I left my long time employer and with it my Roth 401K (Vanguard Wellington) account. I rolled it over to Vanguard, but I had to make a Roth and a Traditional account because how it was funded. My father who is a CPA is advising I keep both but ultimately keep contributing only to the Traditional in the long run. I'm assuming the Traditional as I'm middle aged and my salary bracket. He wants me to equally fund the Roth and Traditional for a couple of years, then leave the Roth as is and focus on the Traditional for the rest of the duration.

Would it be best to do it this way or merge the accounts into the decided type? If everything is paired equally, I feel a larger lump some account will return more when I retire vs one medium and one smaller account. Right now my Traditional IRA is 100% VTSAX and the Roth is 100% VGHCX

Thanks
Are you eligible to make deductible tIRA contributions? If they are not deductible (based on MAGI), are you eligible to make Roth IRA contributions?

If no to first question, and yes to second, make Roth IRA contributions. If no to both, use the backdoor Roth process: contribute to a non deductible tIRA, convert that to Roth IRA. The drawback here is the existence of a tIRA balance, which will create proration issues when converting. Either roll the tIRA balance into your new employer's 401k (if allowed), or convert the existing tIRA balance (at a tax cost) to clear the decks for an annual backdoor Roth IRA.

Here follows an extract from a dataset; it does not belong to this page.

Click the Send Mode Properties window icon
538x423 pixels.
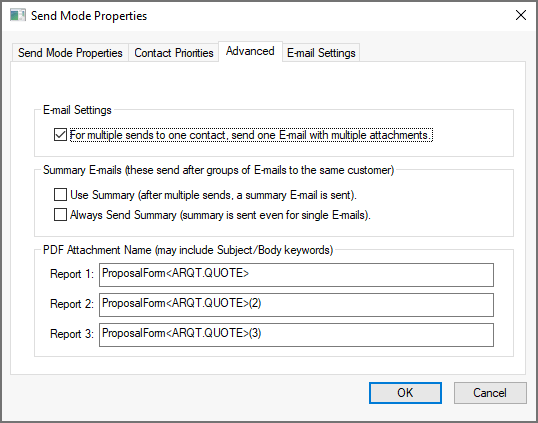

Generally, you should contribute enough to your 401k to capture any match, contribute to an employer HSA, contribute to a Roth IRA (backdoor if needed), return to contributions to your 401k to the max, before any taxable investing.

Your tax rate makes your income look high, but your savings rate appears low, balances low for your age. High tax rate implies you should lean to pre-tax contributions (401k, HSA) for the tax break. For the IRA contributions, it's more complex. If you can't get the tax break (not eligible for deduction), easy choice - Roth is the only option. If you have a choice, it becomes: should I take the tax break now (all traditional) or should I tax diversify (pretax 401k + Roth IRA) for later?

mhalley
Posts: 8235
Joined: Tue Nov 20, 2007 6:02 am

Re: Roth IRA and Traditional IRA, merge or no?

Post by mhalley » Sun May 24, 2020 12:37 pm

The amount to save depends on when you want to retire. Check out MMM simple math post and take a look at your savings rate to see how long it will take you to get where you want to be.
https://www.mrmoneymustache.com/2012/01 ... etirement/

crefwatch
Posts: 368
Joined: Sun Apr 15, 2007 1:07 pm
Location: New Jersey, USA

Re: Roth IRA and Traditional IRA, merge or no?

Post by crefwatch » Sun May 24, 2020 1:05 pm

Many people on this newsboard have both traditional and Roth IRAs. In many cases, they want to have flexibility (in retirement) to control their taxable income by taking money out of both IRAs in different proportions. Reasons for doing this can include Federal Income Tax bracket, Medicare IRMAA thresholds, Minimum distribution requirements after 72, and (to a lesser extent than in the past) estate planning.

The OP is completely wrong in believing there is a down side to having one traditional IRA and one Roth IRA. It's considered a normal part of ordinary citizens (I mean, as opposed to multi-millionaires) financial and tax planning. It's not ridiculous to speculate about long-distant possible changes in taxation, but you can't make firm plans for non-existent rules.

Where did you get the idea that you could make more money with one account?